'''

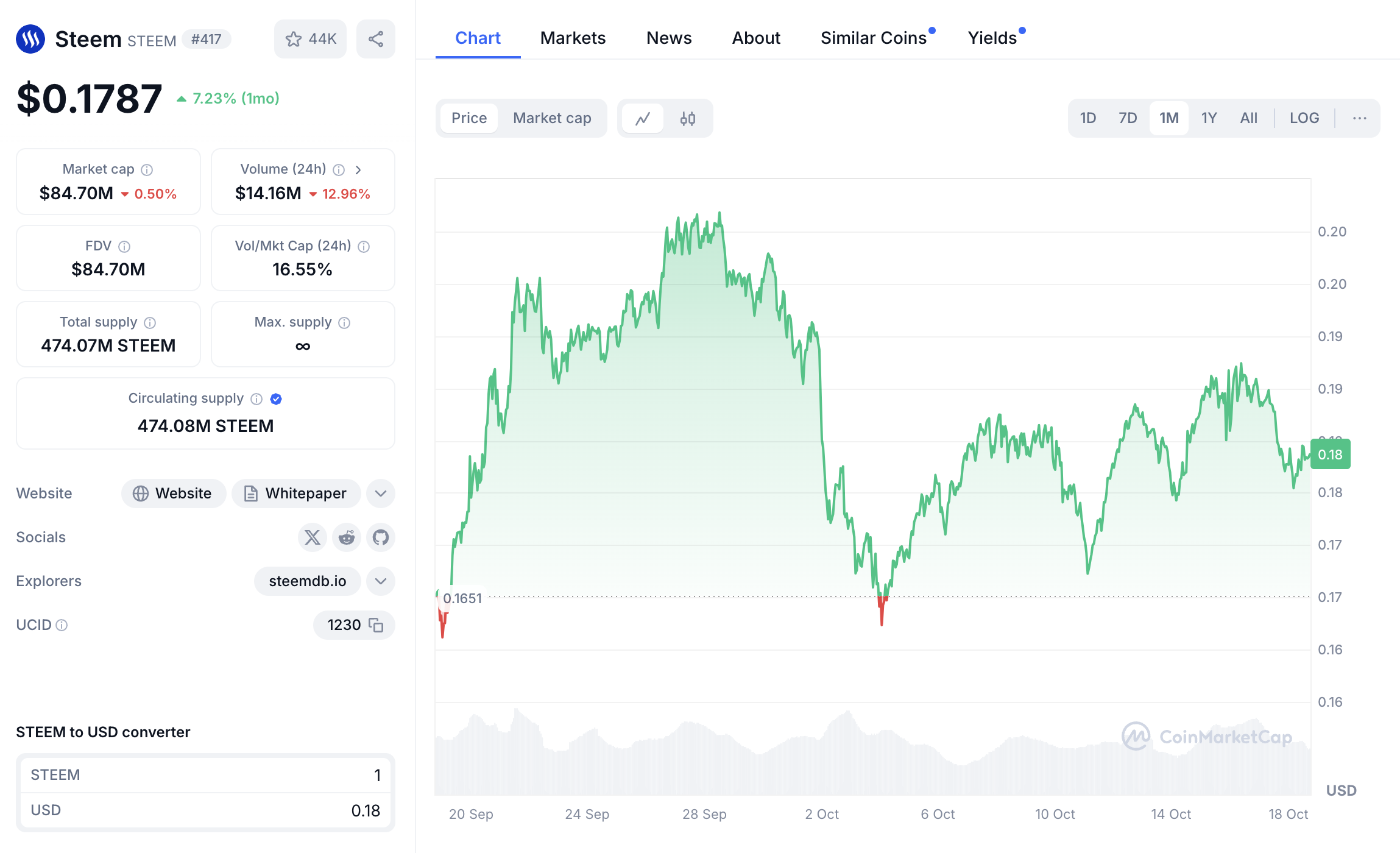
Task: Open the steemdb.io explorer
Action: click(x=307, y=581)
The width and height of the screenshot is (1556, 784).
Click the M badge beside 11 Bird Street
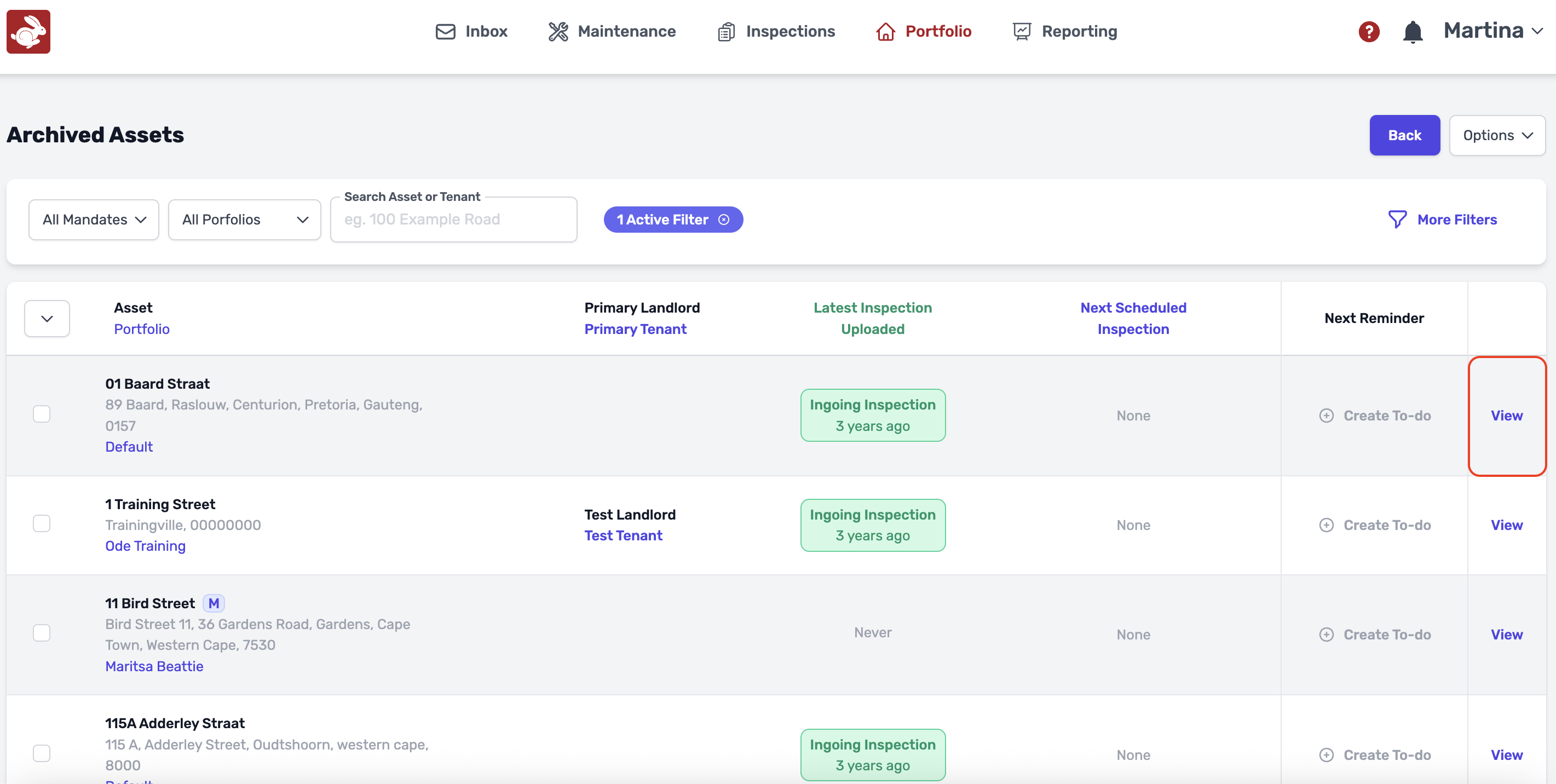coord(213,603)
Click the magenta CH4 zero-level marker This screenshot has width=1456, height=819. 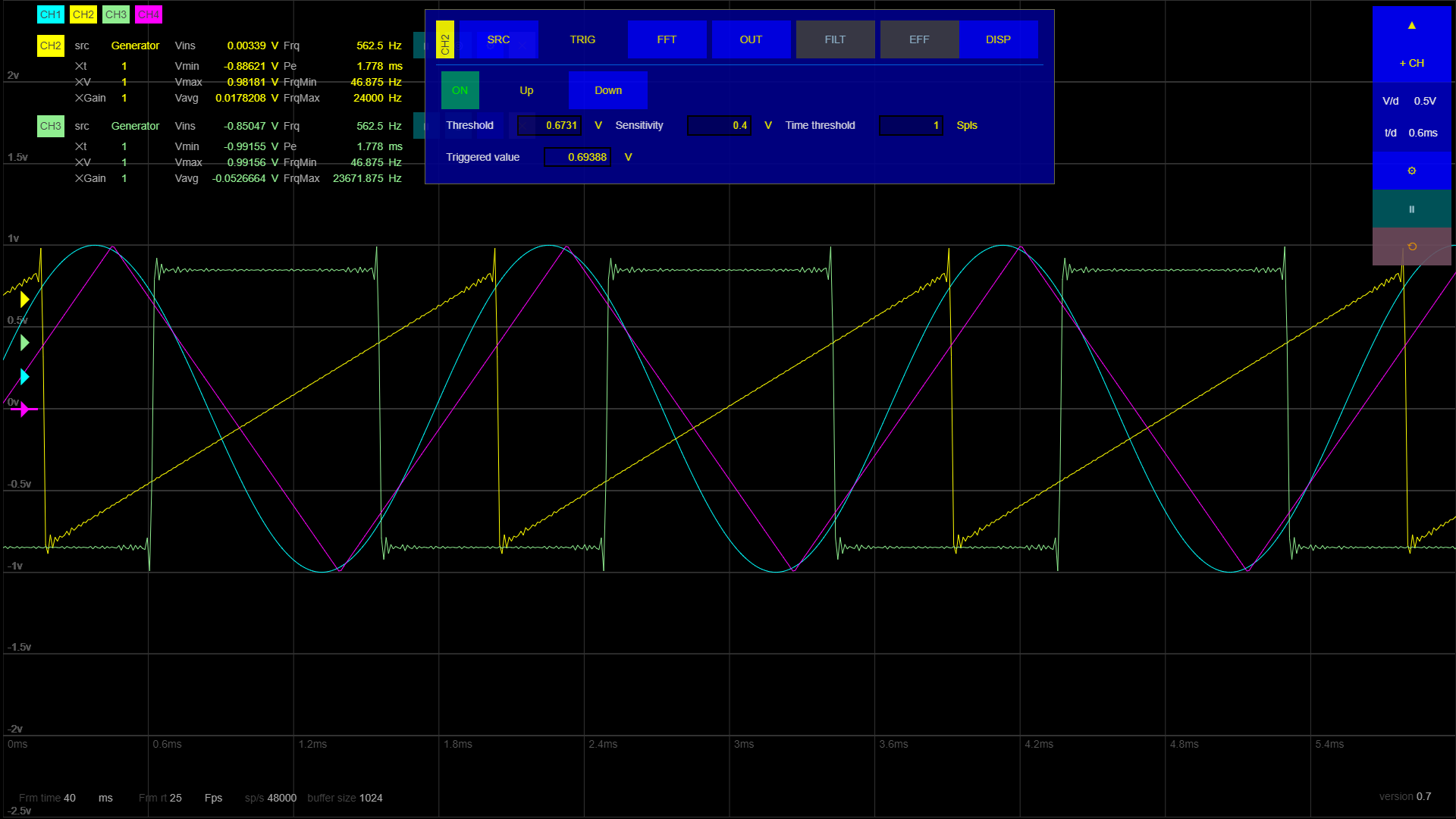pyautogui.click(x=25, y=410)
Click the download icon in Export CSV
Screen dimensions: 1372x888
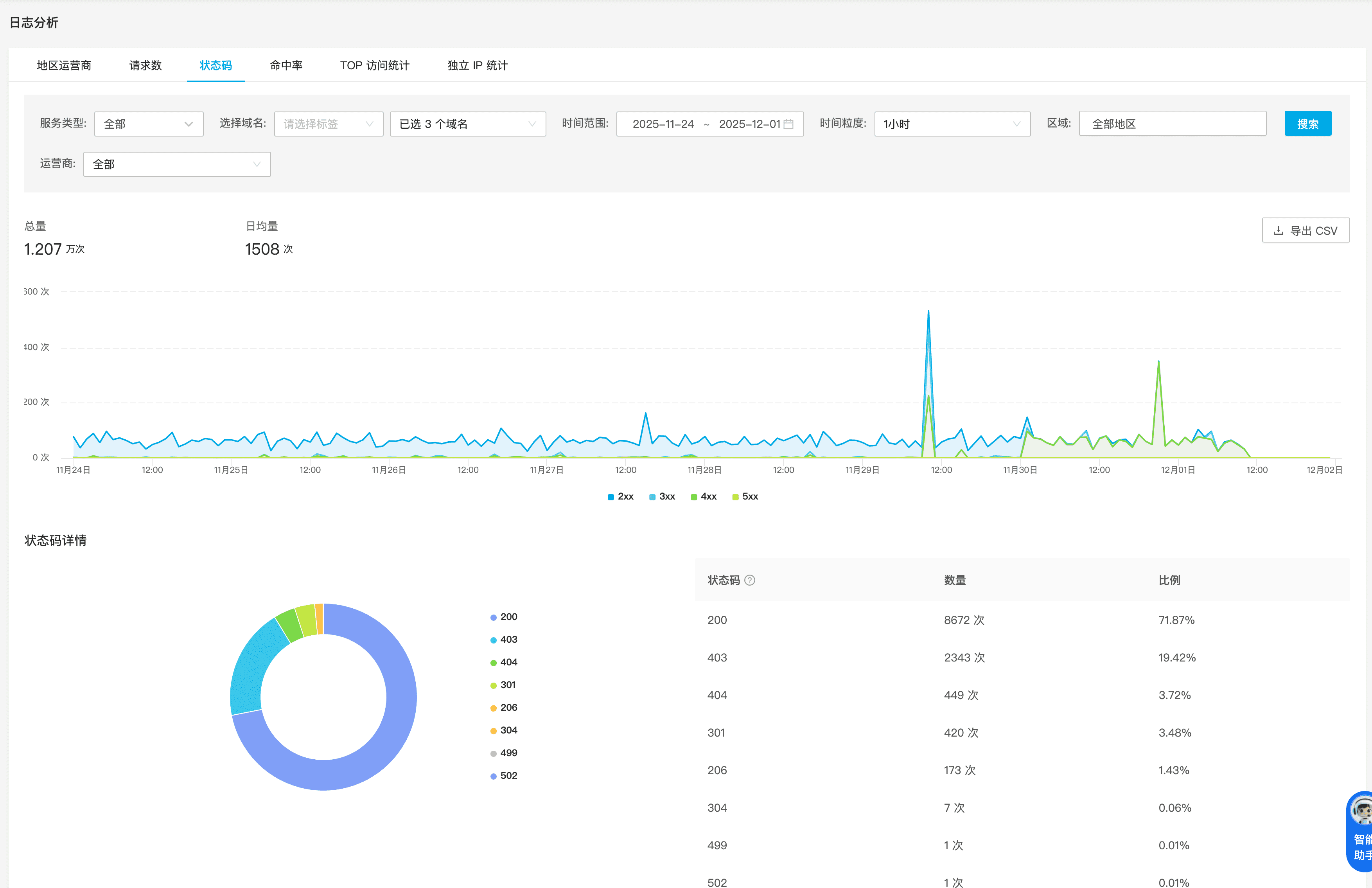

'''

_TASK DETAILS_:
Starting at the line containing "Click the download icon in Export CSV", output every remaining line of the records above exactly, the last one included. Nothing else belongs in the output, and no pictures either.

_WRITTEN ANSWER_:
Click the download icon in Export CSV
Screen dimensions: 1372x888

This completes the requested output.